Monday, April 7, 2008

New QuickQuiz Uses JGroups for Better Networking

Code Walkthrough Talk

In November 2006 I gave the second talk of the evening at the Java SIG of SDForum. It was essentially a walkthrough of some of my open source applications, and a discussion with the audience about the design and code and how they could be improved. One of those applications was QuickQuiz, and one of the suggestions I got was to take a look at JGroups for the networking layer. I sort of filed that suggestion away until a couple weeks ago when I started looking at improving QuickQuiz again.

QuickQuiz Components

QuickQuiz 1.3.3 consists of three parts:
  1. a quiz giver Java Swing client, for the teacher or other person giving a quiz
  2. a quiz taker Swing client, an instance of which is run by each person taking the quiz
  3. a server to coordinate all the traffic and the quizzes
QuickQuiz 1.3.3 uses Java Remote Method Invocation (RMI) between the clients and the server. Each quiz question and chat message goes from the giver or taker to the server via an RMI remote procedure call (RPC), and the server dispatches messages to the giver and all the takers using the same mechanism. This is reliable and flexible, but slower than necessary when all the nodes are near each other, like in a school computer lab.

UDP Multicast

UDP multicast is a very efficient way for a network node to simultaneously send a message to multiple receivers. Receivers register their interest in a particular stream of information by telling a router or switch that they want to join that stream's multicast group. The router or switch from then on propagates all such packets to the receiver.

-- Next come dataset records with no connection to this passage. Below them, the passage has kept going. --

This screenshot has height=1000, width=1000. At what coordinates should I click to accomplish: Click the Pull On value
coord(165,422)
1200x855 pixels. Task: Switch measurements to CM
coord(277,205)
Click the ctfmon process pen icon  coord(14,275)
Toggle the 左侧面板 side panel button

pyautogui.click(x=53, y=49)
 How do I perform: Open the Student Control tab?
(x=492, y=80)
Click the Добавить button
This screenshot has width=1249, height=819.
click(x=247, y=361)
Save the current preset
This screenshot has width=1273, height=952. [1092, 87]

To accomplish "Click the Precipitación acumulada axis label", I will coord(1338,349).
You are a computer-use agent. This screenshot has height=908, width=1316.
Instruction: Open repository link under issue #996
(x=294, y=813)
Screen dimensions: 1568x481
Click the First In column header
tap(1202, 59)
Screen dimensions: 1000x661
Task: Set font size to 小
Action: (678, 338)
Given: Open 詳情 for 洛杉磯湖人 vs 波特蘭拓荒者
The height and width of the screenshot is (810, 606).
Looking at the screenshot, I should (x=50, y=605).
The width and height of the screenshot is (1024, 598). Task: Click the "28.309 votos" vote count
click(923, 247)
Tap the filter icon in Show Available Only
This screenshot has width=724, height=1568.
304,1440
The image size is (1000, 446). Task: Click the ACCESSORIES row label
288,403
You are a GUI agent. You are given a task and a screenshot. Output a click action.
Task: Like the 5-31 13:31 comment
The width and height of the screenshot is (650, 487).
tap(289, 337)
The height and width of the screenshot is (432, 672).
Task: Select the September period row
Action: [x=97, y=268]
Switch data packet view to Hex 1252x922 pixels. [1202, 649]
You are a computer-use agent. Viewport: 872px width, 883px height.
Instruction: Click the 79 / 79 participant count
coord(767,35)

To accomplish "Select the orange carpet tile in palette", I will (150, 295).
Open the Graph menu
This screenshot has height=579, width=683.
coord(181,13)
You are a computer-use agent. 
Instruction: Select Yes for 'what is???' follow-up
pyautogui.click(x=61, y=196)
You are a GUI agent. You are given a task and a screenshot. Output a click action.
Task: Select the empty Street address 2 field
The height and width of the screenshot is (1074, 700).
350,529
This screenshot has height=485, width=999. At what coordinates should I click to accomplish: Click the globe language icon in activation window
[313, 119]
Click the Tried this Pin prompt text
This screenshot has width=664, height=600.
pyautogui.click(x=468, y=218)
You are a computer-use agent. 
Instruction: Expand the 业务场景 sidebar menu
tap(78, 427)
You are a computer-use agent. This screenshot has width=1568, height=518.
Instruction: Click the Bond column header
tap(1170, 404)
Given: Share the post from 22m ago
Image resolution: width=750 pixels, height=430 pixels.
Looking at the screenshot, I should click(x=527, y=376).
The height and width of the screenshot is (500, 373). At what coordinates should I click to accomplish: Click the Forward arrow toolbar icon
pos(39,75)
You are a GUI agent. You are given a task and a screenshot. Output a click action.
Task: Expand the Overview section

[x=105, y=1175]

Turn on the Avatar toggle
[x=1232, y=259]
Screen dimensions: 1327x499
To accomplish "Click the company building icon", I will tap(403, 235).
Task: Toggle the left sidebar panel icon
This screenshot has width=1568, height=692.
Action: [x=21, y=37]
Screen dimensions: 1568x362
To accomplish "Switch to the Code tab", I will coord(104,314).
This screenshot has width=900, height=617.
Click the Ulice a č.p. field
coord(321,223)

Multicast in QuickQuiz 1.4.0

I just modified QuickQuiz 1.4.0 to use UDP multicast instead of RMI. Indirectly.

Java has nice features, such as java.net.MulticastSocket, for multicasting UDP packets, but there's a simpler, more powerful and flexible way: JGroups. From its Web site: "JGroups is a toolkit for reliable multicast communication."

Need for Protocol Independence

UDP multicast is very efficient, and works nicely when all the participants are on the same local area network (LAN). On a wide area network (WAN), and with some participants behind firewalls, it doesn't work. TCP and a separate server to coordinate the traffic better serves this case.

JGroups lets you write your code to be completely independent of the network protocol stack. So when everybody's on the LAN you can tell JGroups to use UDP multicast at the bottom of the stack. And when some parties are behind a firewall over a WAN, with a simple configuration change you can have a tunneling TCP protocol at the bottom. It's the ultimate in flexibility.

Students Love Result

My students played with the new QuickQuiz Monday, and I was very proud when I saw their chat messages arriving on their neighbors' computers before their little fingers had bounced off their Enter keys.

Here is a short demo video of QuickQuiz. Do help me spread the word about this free program for teachers and students. In the future I'll write about QuickQuiz integration into Moodle.

1 comments:

SDForum Java SIG said...

hey dave,
JGroups is a great tool , It provides the foundation for JBoss clustering.